Sugar is everywhere, and this is not a good sign. From juices, bread, your favorite McDonald’s fries to condiments, sugar is in everything.
Excessive added sugar intake is dangerous, leading to severe health issues, as per new study explains. So, you probably eat too much sugar, and you don’t even know.
Find out which is the biggest danger sign you’re consuming too much sugar, and learn how to avoid this habit.
Here is what you need to know.
Why is Sugar Such a Problem?
According to a recent study, the average American eats approximately 17 teaspoons of added sugar. And this, in only one day.
Also, one in four Americans doesn’t follow the USDA’s recommended daily sugar intake of just 50 grams. Instead of that, the person consumes 105gr of added sugar daily.
New study insights
Elizabeth Spencer is a registered dietitian at Northwestern Medicine Central DuPage Hospital. She released a statement discussing the risks of eating too much sugar:
“Many of the side effects of excess sugar consumption aren’t immediate, but instead build up over years.”
So, we might eat too much sugar and don’t even realize it because the consequences are not immediate.
“[the health issues] include risk of Type 2 diabetes, fatty liver, heart disease, and inflammation of the joints.”
Moreover, choosing to eat too much sugar can also lead to weight gain.
Are You Feeling Anxious and Tired? You Eat Too Much Sugar!
Sugar is known as an important source of energy. But why do you feel so exhausted if you eat too much of it?
According to recent observations, sugary foods give you a lot of energy, but later, you might barely stand on your feet and feel anxious at the same time.
These feelings won’t just drain your energy many times a day.
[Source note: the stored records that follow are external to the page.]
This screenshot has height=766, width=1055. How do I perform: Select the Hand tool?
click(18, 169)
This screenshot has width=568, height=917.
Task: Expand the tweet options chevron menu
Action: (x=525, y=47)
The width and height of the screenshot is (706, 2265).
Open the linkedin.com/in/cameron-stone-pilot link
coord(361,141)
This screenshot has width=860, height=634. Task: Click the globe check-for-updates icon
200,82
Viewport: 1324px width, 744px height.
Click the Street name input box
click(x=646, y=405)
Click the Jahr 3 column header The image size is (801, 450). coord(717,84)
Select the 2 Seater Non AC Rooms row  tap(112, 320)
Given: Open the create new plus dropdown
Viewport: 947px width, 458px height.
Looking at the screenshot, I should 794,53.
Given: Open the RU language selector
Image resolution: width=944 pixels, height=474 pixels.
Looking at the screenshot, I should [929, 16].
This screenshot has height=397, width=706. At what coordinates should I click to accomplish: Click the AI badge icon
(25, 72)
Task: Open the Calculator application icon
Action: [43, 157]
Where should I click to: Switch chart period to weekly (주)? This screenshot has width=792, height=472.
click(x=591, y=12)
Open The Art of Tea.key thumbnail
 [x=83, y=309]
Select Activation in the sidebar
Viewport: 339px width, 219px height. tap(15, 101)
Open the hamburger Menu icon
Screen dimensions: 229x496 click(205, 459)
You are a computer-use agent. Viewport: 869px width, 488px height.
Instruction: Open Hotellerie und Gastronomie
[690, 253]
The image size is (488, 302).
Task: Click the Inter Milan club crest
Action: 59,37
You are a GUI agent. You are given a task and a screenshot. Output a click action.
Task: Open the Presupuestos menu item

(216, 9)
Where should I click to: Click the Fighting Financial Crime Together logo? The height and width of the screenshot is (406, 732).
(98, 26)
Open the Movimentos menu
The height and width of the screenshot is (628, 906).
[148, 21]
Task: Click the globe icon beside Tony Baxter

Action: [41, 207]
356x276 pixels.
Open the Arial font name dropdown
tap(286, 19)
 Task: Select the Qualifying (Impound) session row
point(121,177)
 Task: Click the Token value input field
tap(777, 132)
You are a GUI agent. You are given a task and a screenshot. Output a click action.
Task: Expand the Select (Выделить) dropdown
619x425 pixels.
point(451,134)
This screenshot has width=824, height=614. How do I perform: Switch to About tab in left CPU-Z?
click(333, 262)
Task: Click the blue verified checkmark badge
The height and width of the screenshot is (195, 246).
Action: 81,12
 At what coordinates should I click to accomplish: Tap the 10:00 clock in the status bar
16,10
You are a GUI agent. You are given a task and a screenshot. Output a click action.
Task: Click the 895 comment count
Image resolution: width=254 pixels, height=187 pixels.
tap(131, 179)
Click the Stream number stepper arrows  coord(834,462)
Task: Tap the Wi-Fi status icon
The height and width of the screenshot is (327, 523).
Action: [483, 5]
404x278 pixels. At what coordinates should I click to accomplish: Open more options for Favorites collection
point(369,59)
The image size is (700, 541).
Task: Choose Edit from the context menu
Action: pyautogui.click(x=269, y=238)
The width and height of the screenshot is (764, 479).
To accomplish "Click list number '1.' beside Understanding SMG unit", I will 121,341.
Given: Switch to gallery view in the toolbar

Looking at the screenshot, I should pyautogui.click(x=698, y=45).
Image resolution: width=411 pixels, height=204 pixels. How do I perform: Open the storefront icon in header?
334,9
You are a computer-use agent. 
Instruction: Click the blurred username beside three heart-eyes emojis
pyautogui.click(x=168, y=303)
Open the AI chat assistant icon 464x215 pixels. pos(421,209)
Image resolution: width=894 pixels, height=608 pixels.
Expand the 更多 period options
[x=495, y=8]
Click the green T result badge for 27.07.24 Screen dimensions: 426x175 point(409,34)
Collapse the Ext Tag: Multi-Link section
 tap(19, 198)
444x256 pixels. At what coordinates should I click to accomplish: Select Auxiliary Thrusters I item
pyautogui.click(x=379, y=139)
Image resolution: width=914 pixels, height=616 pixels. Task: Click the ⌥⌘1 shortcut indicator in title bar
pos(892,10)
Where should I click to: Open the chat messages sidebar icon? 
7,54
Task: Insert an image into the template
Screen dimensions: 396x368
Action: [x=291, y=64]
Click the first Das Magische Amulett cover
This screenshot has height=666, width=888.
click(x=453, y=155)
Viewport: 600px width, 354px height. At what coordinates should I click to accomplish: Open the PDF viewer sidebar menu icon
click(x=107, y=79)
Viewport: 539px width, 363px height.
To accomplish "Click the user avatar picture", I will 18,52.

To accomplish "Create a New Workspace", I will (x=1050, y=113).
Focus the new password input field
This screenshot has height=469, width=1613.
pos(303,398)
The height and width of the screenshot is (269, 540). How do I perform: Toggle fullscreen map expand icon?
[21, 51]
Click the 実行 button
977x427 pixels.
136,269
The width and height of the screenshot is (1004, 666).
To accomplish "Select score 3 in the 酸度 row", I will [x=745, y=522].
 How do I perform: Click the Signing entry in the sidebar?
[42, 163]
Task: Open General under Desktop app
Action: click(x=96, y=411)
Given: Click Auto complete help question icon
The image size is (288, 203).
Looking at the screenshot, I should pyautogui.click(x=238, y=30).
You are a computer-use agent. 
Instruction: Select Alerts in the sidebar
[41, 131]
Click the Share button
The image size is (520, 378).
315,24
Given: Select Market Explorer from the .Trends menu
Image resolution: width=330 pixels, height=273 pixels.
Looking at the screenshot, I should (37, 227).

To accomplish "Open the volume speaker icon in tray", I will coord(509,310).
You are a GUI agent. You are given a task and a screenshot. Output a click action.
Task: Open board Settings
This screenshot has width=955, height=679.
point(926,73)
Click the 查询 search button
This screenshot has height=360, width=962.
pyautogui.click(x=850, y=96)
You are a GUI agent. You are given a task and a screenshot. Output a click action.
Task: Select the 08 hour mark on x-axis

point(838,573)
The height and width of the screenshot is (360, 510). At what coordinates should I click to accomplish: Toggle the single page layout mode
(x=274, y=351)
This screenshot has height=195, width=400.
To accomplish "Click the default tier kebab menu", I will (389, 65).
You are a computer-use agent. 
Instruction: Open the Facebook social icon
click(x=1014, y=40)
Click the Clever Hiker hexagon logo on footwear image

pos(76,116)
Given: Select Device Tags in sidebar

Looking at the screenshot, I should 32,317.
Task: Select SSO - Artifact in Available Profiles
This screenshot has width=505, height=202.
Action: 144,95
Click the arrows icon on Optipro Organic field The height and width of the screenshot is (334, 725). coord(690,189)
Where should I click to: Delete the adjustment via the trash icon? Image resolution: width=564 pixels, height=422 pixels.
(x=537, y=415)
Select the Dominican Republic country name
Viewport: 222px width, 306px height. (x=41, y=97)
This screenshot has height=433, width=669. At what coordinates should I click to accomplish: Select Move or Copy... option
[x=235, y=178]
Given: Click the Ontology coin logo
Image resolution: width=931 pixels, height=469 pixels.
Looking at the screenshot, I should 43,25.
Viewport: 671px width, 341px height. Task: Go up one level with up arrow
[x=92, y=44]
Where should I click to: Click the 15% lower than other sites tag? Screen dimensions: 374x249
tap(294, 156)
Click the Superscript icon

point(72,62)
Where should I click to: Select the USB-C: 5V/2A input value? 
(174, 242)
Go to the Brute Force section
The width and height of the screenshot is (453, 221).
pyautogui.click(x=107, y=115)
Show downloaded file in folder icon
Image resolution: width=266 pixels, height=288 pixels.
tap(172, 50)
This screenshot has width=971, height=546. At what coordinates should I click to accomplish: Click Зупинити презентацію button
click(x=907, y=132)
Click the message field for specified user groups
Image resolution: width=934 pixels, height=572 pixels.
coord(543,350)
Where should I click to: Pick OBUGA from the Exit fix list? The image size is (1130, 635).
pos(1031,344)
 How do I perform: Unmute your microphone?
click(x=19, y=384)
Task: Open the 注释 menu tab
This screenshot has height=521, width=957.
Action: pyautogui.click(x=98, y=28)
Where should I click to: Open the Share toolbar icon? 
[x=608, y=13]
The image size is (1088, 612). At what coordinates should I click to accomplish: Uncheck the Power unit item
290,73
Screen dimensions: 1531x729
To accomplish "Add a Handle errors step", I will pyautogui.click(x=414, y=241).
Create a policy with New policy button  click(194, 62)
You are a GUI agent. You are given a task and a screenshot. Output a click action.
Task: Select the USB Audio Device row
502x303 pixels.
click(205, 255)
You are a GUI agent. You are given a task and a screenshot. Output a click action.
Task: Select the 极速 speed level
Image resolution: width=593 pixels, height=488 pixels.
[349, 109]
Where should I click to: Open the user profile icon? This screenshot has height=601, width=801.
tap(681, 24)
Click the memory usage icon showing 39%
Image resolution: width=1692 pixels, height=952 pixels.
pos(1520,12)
They could also go too far, causing you insomnia.
So, if you experience something like that, you’re clearly eating too much sugar!
Try to Fit Sugar in a Healthy Way
Of course, you can’t just stop eating sugar, right? Instead of that, you can try to fit some sugar into a healthy diet. Remember, moderation is the answer!
Try as much as you can to read the nutrition labels. Also, keep your sugar level at no more than 6gr of added sugar/one meal (plain dairy products and fruits), and you’ll be just fine!